-------- DATA FOR THE TASK

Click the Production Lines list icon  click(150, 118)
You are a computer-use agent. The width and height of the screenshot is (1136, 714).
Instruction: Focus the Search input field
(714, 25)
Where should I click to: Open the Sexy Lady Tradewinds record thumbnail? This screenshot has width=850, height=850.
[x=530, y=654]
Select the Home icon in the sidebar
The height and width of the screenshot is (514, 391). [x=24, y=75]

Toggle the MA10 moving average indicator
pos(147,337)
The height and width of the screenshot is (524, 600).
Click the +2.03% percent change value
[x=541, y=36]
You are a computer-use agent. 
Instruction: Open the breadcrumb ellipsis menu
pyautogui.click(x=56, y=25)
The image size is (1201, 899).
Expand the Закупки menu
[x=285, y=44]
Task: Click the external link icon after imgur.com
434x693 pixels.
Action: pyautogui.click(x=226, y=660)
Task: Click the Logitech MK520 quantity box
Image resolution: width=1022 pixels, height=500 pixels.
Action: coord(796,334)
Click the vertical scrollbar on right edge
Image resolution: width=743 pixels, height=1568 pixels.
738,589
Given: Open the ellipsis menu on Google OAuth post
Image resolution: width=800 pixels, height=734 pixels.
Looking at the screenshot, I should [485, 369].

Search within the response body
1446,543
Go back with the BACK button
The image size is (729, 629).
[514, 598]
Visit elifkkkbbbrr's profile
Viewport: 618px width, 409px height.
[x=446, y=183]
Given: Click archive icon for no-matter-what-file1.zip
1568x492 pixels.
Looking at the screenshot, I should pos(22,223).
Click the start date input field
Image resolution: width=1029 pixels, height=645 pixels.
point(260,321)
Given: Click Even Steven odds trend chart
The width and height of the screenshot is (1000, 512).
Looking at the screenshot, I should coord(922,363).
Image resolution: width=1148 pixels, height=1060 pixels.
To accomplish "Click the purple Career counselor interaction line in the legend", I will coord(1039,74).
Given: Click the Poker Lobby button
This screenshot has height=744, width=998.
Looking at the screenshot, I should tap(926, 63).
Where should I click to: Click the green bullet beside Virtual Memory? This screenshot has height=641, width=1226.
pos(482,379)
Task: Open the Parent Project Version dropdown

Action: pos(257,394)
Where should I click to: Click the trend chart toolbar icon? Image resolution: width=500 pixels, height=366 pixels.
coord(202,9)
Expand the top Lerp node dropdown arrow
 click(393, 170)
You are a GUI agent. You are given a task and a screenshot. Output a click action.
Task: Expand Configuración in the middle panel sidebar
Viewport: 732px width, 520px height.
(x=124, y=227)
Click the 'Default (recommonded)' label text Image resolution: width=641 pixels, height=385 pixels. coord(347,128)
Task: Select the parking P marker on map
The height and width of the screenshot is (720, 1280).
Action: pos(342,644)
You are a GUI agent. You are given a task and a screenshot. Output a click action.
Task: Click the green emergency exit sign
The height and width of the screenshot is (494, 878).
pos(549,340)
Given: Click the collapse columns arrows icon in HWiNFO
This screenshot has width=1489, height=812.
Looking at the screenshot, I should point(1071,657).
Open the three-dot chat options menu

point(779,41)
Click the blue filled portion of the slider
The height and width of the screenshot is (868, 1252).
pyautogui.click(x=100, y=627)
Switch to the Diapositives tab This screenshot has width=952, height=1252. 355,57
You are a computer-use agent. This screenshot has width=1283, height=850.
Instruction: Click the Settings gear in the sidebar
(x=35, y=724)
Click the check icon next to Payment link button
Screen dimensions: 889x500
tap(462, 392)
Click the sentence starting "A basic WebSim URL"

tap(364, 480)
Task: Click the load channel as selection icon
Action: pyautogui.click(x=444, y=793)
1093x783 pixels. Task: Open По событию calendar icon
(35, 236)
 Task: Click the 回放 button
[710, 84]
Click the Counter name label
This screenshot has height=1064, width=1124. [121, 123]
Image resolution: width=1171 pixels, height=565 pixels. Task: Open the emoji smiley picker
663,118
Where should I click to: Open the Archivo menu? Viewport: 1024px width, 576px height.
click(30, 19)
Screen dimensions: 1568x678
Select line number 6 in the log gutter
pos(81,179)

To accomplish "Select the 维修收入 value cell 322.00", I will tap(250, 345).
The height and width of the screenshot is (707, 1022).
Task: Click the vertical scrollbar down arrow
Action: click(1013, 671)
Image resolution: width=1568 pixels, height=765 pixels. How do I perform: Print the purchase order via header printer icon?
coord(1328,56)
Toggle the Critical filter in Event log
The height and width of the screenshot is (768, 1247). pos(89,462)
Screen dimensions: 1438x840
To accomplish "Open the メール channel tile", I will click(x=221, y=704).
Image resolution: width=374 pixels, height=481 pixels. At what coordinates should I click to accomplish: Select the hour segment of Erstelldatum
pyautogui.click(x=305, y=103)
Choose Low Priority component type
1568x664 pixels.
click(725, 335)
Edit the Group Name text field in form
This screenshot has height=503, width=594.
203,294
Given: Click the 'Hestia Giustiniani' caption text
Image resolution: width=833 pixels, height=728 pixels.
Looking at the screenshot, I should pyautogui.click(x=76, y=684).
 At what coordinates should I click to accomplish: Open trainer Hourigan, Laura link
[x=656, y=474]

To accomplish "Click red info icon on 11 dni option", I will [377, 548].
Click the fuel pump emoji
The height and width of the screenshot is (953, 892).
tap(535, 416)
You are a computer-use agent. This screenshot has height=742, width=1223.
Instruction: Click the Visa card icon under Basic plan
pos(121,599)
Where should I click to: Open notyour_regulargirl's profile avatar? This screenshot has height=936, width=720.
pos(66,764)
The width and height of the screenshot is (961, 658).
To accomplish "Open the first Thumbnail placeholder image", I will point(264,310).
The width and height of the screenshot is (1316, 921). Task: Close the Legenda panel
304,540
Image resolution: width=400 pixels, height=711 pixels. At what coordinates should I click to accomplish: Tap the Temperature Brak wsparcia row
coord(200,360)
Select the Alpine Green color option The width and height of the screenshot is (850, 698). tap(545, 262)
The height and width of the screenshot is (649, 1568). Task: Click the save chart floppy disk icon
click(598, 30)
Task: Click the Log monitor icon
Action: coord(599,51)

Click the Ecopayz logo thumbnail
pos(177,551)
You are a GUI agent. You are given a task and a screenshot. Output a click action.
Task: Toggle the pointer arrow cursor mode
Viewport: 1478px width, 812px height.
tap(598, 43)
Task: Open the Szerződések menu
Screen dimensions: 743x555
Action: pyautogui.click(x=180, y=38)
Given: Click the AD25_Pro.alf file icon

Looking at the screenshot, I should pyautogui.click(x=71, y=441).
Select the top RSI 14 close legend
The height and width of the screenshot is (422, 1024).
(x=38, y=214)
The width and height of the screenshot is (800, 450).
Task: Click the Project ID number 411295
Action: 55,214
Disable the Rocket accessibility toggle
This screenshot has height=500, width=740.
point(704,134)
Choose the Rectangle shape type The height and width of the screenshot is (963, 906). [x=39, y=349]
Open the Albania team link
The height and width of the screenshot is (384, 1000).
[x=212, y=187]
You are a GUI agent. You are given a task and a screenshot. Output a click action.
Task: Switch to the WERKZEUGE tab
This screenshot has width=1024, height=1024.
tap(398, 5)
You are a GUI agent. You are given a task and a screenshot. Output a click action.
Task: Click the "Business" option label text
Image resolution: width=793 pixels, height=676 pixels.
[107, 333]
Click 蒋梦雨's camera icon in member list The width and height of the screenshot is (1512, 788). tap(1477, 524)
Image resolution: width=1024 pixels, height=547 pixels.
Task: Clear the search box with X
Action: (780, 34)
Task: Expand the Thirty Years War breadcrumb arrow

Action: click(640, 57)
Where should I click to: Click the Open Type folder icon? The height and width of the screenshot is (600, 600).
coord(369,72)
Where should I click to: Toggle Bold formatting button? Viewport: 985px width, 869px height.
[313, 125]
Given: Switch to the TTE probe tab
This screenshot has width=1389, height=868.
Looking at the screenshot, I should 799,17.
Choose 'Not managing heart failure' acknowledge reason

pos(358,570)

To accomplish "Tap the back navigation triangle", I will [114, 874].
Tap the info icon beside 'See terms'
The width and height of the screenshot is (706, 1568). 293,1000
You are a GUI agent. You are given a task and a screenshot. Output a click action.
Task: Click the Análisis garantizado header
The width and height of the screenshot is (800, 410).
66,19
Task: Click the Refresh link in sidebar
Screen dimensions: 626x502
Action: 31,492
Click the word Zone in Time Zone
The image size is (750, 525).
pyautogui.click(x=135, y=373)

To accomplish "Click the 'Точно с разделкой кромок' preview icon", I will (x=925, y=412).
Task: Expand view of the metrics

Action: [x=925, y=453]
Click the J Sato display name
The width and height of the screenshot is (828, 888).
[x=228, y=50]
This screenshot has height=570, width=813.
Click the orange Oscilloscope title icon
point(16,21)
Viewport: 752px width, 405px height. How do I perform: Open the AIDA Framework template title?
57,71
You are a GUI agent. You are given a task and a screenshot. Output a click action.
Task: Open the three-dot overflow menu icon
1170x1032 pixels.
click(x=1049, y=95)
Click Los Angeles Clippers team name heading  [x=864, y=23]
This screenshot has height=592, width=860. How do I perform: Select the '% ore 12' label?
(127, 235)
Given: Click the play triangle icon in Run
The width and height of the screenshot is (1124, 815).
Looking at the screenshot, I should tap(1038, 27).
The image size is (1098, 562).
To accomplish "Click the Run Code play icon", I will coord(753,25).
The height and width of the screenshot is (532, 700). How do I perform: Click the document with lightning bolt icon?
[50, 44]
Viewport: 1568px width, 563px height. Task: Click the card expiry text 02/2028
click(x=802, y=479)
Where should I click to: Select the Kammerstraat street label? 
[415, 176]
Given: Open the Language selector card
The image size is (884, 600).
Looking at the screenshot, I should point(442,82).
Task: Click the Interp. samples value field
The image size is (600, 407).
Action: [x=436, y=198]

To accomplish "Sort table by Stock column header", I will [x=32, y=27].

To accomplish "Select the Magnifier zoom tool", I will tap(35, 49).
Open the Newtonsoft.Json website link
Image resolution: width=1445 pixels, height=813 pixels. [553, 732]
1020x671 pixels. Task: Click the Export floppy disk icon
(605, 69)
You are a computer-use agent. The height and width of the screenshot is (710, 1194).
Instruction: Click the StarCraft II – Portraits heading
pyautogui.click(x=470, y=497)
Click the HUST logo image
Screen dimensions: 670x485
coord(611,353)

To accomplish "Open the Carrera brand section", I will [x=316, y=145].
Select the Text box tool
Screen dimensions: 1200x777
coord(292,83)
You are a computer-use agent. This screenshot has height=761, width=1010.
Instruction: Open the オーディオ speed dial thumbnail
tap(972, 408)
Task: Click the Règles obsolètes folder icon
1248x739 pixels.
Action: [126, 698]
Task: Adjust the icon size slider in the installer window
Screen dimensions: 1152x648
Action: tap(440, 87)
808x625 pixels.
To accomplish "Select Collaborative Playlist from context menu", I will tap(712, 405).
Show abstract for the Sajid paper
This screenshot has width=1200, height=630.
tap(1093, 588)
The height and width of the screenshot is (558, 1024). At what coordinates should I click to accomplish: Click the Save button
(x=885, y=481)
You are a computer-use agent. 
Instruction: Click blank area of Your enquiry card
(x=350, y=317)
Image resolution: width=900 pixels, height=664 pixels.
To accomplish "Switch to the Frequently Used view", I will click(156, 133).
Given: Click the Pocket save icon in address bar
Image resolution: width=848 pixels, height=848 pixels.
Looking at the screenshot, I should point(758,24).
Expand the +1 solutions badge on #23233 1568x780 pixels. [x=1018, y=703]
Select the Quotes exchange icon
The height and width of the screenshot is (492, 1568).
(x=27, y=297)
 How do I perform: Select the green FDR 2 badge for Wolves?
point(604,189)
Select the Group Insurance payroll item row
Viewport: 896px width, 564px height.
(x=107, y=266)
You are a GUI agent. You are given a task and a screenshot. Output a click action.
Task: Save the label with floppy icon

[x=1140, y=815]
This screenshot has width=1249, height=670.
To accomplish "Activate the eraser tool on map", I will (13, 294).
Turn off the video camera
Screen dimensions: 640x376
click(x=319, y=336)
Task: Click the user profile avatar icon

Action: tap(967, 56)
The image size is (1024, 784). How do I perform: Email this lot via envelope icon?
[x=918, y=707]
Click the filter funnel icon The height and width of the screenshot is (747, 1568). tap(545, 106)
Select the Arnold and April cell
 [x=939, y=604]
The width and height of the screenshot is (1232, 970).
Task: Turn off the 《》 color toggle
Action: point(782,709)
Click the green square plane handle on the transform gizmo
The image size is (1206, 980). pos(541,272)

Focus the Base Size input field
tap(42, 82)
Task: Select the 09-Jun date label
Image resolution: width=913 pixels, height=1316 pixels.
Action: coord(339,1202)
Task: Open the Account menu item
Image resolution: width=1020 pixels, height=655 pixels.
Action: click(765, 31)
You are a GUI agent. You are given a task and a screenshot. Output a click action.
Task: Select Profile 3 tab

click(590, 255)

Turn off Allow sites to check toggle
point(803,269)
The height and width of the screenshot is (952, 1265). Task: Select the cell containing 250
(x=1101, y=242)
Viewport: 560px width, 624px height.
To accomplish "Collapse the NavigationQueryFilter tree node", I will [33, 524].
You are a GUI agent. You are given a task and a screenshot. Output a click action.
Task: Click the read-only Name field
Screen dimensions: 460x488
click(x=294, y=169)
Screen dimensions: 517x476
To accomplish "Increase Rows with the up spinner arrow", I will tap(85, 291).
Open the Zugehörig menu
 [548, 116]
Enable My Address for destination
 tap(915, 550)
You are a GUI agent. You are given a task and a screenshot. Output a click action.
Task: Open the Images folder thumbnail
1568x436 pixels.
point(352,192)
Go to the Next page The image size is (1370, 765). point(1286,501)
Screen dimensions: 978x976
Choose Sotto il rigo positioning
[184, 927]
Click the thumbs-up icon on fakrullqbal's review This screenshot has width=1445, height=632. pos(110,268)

----------------

The string "triangle" may appear in lines of the entries above. Say how many such lines there are, as a number only.

TASK ANSWER:
2